Too many hospitals and health systems are unable to reach or sustain high levels of patient satisfaction because they haven’t bravely examined their organization’s patient-unfriendly processes.
The solution: An all-leader weekly meeting that uses patient concerns and complaints to improve the patient experience.
Because all leaders who influence the patient experience are at the table, decisions can be made quickly to alleviate the frustrations of patients and staff who endure the same problems over and over again. These leaders don’t just recover the patient and family from service failures, they prevent those failures from happening again to other patients and families.
Read about one hospital’s experience with weekly meetings: http://tinyurl.com/6jrw535
John Kenneth Galbraith said:
“Forced with the choice between changing one’s mind and proving there is no need to do so, almost everyone gets busy on the proof.”
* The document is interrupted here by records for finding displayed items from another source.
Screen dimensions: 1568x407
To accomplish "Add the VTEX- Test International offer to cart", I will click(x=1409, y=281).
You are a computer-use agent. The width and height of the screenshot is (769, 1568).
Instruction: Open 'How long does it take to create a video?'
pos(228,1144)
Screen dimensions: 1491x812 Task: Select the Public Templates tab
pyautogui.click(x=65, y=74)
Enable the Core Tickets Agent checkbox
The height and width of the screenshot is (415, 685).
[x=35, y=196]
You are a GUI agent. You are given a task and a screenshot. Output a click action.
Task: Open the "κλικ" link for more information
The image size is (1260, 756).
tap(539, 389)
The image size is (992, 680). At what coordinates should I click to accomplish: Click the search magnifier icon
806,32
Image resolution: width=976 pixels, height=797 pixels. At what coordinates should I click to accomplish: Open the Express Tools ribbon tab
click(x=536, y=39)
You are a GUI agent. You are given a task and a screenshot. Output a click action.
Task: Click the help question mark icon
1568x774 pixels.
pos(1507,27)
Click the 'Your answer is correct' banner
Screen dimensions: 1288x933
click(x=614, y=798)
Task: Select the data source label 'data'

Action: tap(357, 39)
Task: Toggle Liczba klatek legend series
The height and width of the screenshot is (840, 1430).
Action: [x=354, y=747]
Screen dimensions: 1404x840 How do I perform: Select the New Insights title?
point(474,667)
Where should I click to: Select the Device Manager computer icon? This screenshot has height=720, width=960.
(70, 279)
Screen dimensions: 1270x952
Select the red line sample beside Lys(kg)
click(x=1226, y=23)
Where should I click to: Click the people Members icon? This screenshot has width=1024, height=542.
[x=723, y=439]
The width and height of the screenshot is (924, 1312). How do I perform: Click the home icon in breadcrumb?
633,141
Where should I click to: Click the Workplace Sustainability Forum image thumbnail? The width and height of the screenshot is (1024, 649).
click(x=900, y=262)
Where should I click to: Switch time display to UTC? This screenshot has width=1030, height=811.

Before you rationalize that you can’t possibly fit in another meeting, consider:
- Accountability to patients and families is the key to sustained gains.
- It’s too easy to rationalize, “it would never happen on my watch.”
- Full participation results in better decision making.
- A sense of urgency is created when real and recent problems are considered. Problems get fixed instead of shelved.
- Your values will be demonstrated loudly and clearly, resulting in a learning experience like no other for your team.
- It’s too easy for some staff members to blame your patients for your problems.
- Employee satisfaction increases when staff can focus on pleasing patients instead of appeasing them.